Im stressing out cos its only a week away and i dont want her to think iv not gone to any effort :wacko:


----------



## Arlandria

Yeah thats a nice idea hun!! :)

Just had a quick look on gettingpersonal.co.uk as they have some fab ideas, and I came across something like this? Just another idea etc...

https://www.gettingpersonal.co.uk/personalised-gifts/your-special-record-uk-number-one-cd.htm

Just an idea really :) Thought it'd be nice to do 'their' sond or even their first dance?? 

Good luck hun X


----------



## ClaireLouise

Aww thats a nice original idea hunni! I think their song is Heaven (that baby you're all that i want ... la la la) but the slow piano version. 

Could maybe even get them that _after_ the wedding when they get off their honeymoon?


----------



## honeybee2

i would love that to be fair!!!!!!


----------



## ClaireLouise

Yay! 

Thank you hunni, been panicking ALL month haha!

Any other little "trinkets" i could out inside the box??


----------



## honeybee2

a nice frame with photo of them when they first got together maybe? their fav tipple, strawberrys??? xx can i have one too???? :haha:


----------



## ClaireLouise

Ooohh, likin it likin it!

Of course hunni, would you like it gift wrapped? :awww: :cake:


----------



## wiiwidow

Aw do you know what that's so sweet and thoughtful! I'd much prefer something like that, as it shows how much someone has thought of you and put the effort in. It's really not about how much you spend! Do you know what will probably mean the most...the little handwritten note from you! :) Congrats on a lovely thoughtful gift :) xx


----------



## ClaireLouise

Bless you wiiwidow! I was thinking of maybe framing the note???? If i can write neat enough haha! 

Oh, and 2 of those fancy red velvet cupcakes you can get from Selfridges (£2 each but they're soooooo goood!!).

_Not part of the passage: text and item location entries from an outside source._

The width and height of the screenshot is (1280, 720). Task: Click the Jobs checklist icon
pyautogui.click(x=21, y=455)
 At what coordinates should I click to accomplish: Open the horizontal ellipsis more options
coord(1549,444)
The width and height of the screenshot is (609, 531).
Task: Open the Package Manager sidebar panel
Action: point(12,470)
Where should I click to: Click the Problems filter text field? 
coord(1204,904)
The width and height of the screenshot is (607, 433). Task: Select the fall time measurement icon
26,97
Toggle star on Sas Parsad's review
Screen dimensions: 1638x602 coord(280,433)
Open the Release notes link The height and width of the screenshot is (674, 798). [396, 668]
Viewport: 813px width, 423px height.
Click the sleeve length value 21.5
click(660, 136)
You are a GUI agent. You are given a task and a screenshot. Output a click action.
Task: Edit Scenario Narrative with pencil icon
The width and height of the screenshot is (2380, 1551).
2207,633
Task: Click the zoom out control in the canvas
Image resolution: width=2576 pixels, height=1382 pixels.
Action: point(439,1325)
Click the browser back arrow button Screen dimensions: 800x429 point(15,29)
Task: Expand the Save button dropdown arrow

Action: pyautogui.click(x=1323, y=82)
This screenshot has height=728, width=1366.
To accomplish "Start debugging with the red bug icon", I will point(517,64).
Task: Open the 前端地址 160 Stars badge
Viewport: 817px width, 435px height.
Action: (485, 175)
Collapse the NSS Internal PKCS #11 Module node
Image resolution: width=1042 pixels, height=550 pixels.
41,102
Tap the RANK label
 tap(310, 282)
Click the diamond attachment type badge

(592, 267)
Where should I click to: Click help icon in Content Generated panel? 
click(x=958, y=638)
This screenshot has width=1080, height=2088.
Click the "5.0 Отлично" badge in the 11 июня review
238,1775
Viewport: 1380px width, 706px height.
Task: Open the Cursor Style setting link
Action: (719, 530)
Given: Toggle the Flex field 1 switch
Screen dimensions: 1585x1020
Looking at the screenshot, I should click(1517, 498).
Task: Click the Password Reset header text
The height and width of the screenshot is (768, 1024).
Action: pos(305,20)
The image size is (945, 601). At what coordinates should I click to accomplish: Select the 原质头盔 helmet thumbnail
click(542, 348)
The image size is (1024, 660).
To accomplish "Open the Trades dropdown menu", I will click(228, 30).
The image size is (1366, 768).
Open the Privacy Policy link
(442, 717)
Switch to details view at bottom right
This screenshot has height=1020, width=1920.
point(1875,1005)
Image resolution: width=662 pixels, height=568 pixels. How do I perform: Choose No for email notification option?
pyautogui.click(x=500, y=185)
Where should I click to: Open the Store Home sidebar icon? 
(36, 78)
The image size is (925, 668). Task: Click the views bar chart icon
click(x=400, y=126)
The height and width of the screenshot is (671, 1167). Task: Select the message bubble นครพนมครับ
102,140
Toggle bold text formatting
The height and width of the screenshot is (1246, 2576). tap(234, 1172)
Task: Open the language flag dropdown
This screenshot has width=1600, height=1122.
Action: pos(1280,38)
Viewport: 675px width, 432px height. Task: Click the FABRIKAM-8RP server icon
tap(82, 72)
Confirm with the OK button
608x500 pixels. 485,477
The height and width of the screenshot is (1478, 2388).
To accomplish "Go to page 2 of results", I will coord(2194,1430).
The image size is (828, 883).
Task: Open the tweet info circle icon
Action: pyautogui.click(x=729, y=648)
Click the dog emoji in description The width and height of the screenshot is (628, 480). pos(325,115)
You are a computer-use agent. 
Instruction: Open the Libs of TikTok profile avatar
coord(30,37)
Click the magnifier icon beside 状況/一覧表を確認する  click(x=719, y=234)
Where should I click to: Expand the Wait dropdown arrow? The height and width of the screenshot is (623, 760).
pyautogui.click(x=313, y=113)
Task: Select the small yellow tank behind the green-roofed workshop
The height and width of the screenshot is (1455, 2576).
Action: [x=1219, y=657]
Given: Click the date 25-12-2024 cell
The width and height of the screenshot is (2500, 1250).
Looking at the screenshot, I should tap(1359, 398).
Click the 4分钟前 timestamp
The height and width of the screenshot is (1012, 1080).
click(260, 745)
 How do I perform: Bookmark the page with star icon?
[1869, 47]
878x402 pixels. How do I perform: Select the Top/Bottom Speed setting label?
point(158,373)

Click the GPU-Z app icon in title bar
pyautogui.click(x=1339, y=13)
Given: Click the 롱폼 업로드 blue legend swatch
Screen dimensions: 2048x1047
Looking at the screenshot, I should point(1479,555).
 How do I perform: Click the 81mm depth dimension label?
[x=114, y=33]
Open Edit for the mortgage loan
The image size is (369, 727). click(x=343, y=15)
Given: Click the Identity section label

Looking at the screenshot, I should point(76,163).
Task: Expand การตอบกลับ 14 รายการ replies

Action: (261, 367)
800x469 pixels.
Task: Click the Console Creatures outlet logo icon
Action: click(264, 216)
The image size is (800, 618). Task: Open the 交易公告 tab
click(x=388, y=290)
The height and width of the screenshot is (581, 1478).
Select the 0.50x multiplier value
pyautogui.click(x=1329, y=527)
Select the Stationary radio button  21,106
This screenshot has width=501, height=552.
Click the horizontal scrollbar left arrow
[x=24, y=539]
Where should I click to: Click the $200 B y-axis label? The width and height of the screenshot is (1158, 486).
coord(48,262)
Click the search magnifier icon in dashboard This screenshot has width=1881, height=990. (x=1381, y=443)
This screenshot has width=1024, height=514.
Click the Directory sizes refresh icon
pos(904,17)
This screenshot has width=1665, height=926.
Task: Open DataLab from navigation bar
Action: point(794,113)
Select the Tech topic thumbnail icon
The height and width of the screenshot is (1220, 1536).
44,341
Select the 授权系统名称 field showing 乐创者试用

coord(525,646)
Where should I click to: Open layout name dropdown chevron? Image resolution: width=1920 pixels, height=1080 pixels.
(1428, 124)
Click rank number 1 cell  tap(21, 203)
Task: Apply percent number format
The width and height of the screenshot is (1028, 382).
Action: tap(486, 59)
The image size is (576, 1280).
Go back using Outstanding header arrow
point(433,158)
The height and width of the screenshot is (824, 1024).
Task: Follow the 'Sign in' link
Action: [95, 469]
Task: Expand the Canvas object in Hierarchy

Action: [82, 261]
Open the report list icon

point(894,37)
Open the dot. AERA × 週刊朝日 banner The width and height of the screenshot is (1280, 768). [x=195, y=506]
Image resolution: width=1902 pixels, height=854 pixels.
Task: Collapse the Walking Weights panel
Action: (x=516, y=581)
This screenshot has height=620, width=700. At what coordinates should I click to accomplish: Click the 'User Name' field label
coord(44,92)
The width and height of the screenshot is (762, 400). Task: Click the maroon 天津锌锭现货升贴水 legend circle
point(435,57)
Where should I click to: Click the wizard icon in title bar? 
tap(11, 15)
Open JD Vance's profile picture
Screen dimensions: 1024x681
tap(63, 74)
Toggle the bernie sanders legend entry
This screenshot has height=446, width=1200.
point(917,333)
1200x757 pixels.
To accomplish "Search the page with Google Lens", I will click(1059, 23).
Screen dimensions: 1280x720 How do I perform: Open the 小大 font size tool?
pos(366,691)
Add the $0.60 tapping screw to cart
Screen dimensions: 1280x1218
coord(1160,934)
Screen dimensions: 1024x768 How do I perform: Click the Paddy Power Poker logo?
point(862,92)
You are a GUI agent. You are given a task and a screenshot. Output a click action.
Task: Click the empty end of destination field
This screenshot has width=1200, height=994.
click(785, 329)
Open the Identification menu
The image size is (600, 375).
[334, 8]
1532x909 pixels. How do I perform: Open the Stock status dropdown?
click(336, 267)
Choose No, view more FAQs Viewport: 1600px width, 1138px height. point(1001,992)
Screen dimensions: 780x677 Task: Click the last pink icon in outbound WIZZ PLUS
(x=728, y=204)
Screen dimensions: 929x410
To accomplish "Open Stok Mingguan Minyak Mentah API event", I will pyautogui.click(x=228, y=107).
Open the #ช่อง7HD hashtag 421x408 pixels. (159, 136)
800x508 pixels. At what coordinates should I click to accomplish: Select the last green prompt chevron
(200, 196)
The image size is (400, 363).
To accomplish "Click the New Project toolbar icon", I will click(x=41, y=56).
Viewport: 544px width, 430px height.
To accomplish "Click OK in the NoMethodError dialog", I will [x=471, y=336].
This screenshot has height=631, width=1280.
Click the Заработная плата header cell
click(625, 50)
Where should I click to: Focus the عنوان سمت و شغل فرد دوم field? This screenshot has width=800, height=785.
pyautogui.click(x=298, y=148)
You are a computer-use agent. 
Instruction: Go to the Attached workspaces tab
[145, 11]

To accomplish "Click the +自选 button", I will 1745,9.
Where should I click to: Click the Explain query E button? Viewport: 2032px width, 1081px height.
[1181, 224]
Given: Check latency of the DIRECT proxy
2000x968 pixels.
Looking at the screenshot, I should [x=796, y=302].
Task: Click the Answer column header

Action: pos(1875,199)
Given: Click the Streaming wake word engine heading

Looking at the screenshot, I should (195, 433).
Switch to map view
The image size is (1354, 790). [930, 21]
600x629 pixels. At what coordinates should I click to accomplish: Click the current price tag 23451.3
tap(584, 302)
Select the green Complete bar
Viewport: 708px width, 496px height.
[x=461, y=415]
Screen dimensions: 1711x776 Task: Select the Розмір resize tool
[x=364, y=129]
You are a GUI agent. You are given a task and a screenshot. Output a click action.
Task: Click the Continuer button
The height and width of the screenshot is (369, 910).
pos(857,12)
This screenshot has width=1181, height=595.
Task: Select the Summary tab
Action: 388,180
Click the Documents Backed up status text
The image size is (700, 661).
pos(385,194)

Im a geek :) But so glad that you all think its a good idea - i cant wait to give it her now!!!


----------



## wiiwidow

Definitely the cupcakes...Mmmm :) Yes frame the note if you can, that'll be a lovely way to remember it, but don't worry if you can't cos it'll be just as lovely as a note or on a card or something. Trust me, this'll definitely be the gift that will be remembered. :) Good for you x


----------



## ClaireLouise

:blush:

:hugs:


----------